A professor of mine as a university student once made a very interesting remark about the manner in which people describe cities. He noted that we emphasize visual descriptions of the city, and suggested that we also should consider describing cities through senses other than sight, as with examining the sounds or even smells of the city. This is partly what I will attempt here, to provide a description of Amman and its activities through its sounds, i.e. describe its soundscapes.
Most would agree that there are pleasant natural sounds that we accept and even welcome: the chirping of birds or the sound of leaves moving in the breeze.
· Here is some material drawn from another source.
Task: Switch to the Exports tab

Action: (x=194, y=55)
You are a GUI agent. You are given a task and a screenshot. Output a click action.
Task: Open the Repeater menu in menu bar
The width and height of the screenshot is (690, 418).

There also are man-made sounds that contribute to giving urban centers their cultural identity: the call to the Muslim prayers, the ringing of church bells, or the chiming of a clock tower.
Beyond that, the sounds of the city often become sources of annoyance, or what is referred to as "noise pollution." This includes noises resulting from vehicular traffic: engines roaring and horns honking; or noises made by various types of machinery, specially those used in construction.
In Amman, we become most aware of the city's sounds during the summer, when we open our windows and also spend more time outside: on our balconies, in our gardens, or in the streets and spaces of the city.
Let me begin with the sounds of nature in Amman. In the early 1990s, my family moved to the house we currently occupy near the sixth circle. I was very surprised then that I could not hear the chirping of birds in the morning. That was because there weren't enough sizable trees to attract birds in what was then a newly built-up part of Amman. Fortunately, this has changed, and now there are enough sizable trees to bring in the birds. Since birds fortunately rise earlier than most human beings, the chirping of birds is the first thing we now hear in our neighborhood in the morning.
Unfortunately, the auditory situation quickly deteriorates as the day proceeds. The noises of traffic soon pick up. Amman also may be described as a never-ending construction site. Ever since we moved to our house, there always has been a building being constructed in our immediate vicinity. This means that one regularly is subjected to some sort of noise coming from construction machinery such as bulldozers and jackhammers.
Up to a few years ago, sellers of propane gas containers announced their presence through driving slowly in the streets of Amman and continuously honking the horns of their pickup trucks. The idea of ordering propane gas containers by phone has long been abandoned in Amman. The sellers of this product fortunately were required a few years ago to use soft music similar to what one hears from ice cream trucks instead of honking. The use of honking unfortunately is making a bit of a comeback because of lax enforcement. One at least hopes that consumers would penalize the propane gas vendors who resort to honking by not giving them their business.
Although the general situation described above is not ideal, it remains within a somewhat tolerable range. In fact, one price of living in an urban center is having to put up with the relatively high levels of noise pollution that accompany the diverse and intense activities taking place in the city. It is during summer nights, however, that all hell breaks loose in Amman when it comes to noise. In my neighborhood, the advent of nighttime often is accompanied by fireworks originating somewhere in the vicinity, usually connected to the opening ceremonies for some retail business or to a private celebration. Even though these fireworks have become regular occurrences, it always takes me a few moments to remind myself that I am not living in a war-zone, but that those deafening noises are only those of celebratory fireworks.
Of course, there also are the ubiquitous summer night celebrations taking place in banquet halls, hotels, private residence, and even in tents pitched up on vacant urban lots. These events, which extend well into the night, may be to celebrate an engagement, a wedding, or having someone barely pass their high school tawjihi exams. It is not unusual for these celebrations to be accompanied by the firing of live ammunition, a most annoying and dangerous habit that I am unable to comprehend. And of course, there is the deafening music accompanying these celebrations that comes out of speakers large enough to serve a stadium. Everyone in the area will get to hear the music loud and clear, even if they are a few kilometers away from its source. I would go as far as arguing that such music is even more aggravating than other forms of daily annoyances in Amman, such as bad driving or the lack of usable sidewalks. In the case of other annoyances, one at least can retreat from them into the privacy of one's home. The loud music, however, will follow you inside your own dwelling, as a rude and uninvited guest, and will stay for hours, usually well after mid-night.
Numerous authorities around the world view pollution in a holistic manner that includes air pollution, soil pollution, water pollution, visual pollution, and also noise pollution. Interestingly enough, legislation in Jordan specifically bans loud noises, including loud music, but I have yet to see such a ban implemented.
With the advent of autumn, we close our windows and spend less time outdoors. Also, many of the summer's noise making activities begin to diminish. Amman then becomes a quieter, calmer, and pleasanter place.
Cities are partially about a significant number of people living in proximity to each other. The closer people live to each other, the more do their daily actions affect their neighbors. We need to keep in mind that our freedoms end once expressing those freedoms tramples upon the rights of others. Noise pollution provides a clear example of this. One's freedom to make noise ends when it intrudes on the right of others to enjoy some peace and quiet.